TEXTO PROPORCIONADO -
>>
La Argentina, un país peronista
Surgido del tronco nacionalista, corporativo y caudillista, el peronismo hoy reina sin competencia; el reemplazo de la actual gestión será, seguramente, otro político del movimiento que también rendirá pleitesía a Perón, a Evita y a otros muertos ilustres
La Argentina y Brasil son países vecinos cuyas historias a veces se tocan. En 1930, hubo golpes cívico-militares en ambos países. Uriburu y Vargas fueron las cabezas de esos movimientos destituyentes contra presidentes electos. En 1980, en ocasión del 50° aniversario de esos hechos, la historia parecía estar igualmente próxima: había gobiernos militares de los dos lados de la frontera. Pero las apariencias engañan. Fui testigo de cuán diferentes son las culturas políticas de ambos países, de cómo proyectaban los hechos del pasado de forma diferente hacia el presente y transformaban, en última instancia, a la historia misma.
<<
ACCIONES A REALIZAR -
1) Según el texto sobre el peronismo argentino, ¿en qué año hubo golpes cívico-militares tanto en la Argentina como en Brasil?
2) Resume en menos palabras el párrafo del texto sobre el peronismo argentino que empieza con "La Argentina y Brasil son países vecinos", sin perder sus datos principales.
3) Prosigue el texto sobre el peronismo argentino a partir de su última oración.
Las líneas del material proporcionado provienen de otra fuente.

MATERIAL PROPORCIONADO -
>>
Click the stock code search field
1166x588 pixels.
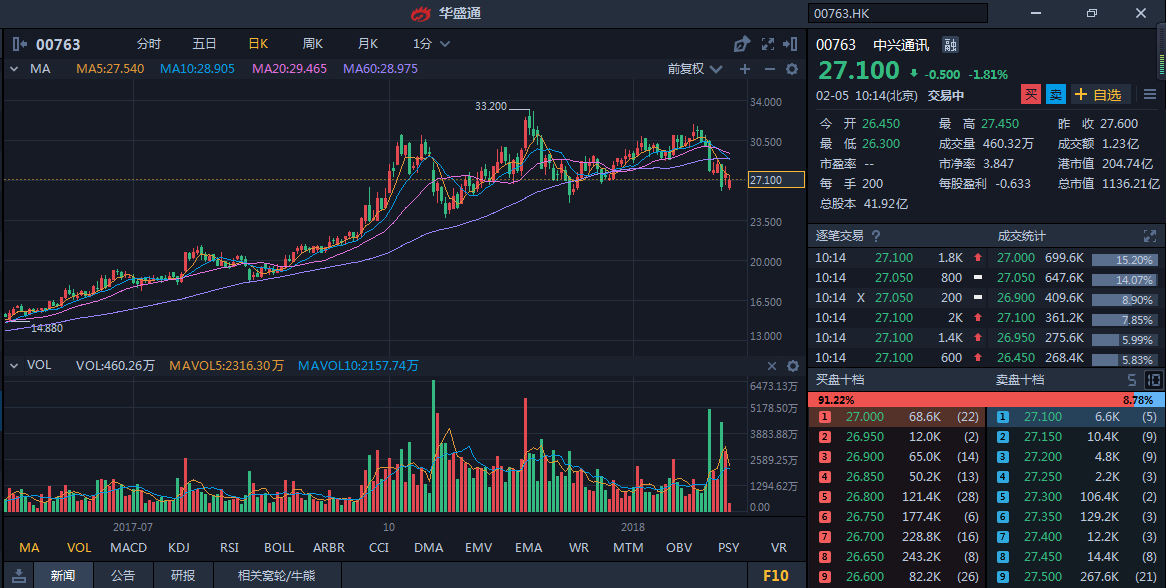(897, 13)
<<
RESPUESTAS -
1) En 1930.

2) La Argentina y Brasil son países vecinos con historias que a veces se cruzan. En 1930, Uriburu y Vargas encabezaron golpes cívico-militares contra presidentes electos, y en 1980, al cumplirse 50 años, ambos países tenían gobiernos militares. Sin embargo, como pude comprobar, sus culturas políticas son muy distintas y proyectaban el pasado hacia el presente de forma diferente, transformando así la propia historia.

3)
En 1980, exilado en Río de Janeiro, tuve la oportunidad de comparar la forma de hacer política de cada uno. En Brasil, la efeméride de 1930 no tuvo actos oficiales, pero fue recordada en varios eventos académicos. Curioso, asistí a un seminario. Aunque algunos de los conferencistas tenían posiciones antagónicas, el debate entre ellos y con el público transcurrió en total calma y, al final, todos aplaudieron. Al otro día los diarios publicaron notas para informar a sus lectores, y punto final. En la Argentina, no hubo actos académicos ni oficiales, por lo menos nada de ello fue noticia en los diarios. Pero el aniversario del golpe de Uriburu no pasó en blanco: ese día dos diferentes grupos de ancianos se dirigieron al cementerio de la Recoleta para homenajear a sus muertos. Pero los muertos no eran los mismos, de forma tal que cuando el azar quiso que se encontraran comenzaron a insultarse y acabaron agrediéndose a bastonazos. Hubo heridos, pero no de gravedad, por suerte los brazos de los sobrevivientes de los grupos que se enfrentaron en 1930 ya no tenían fuerza.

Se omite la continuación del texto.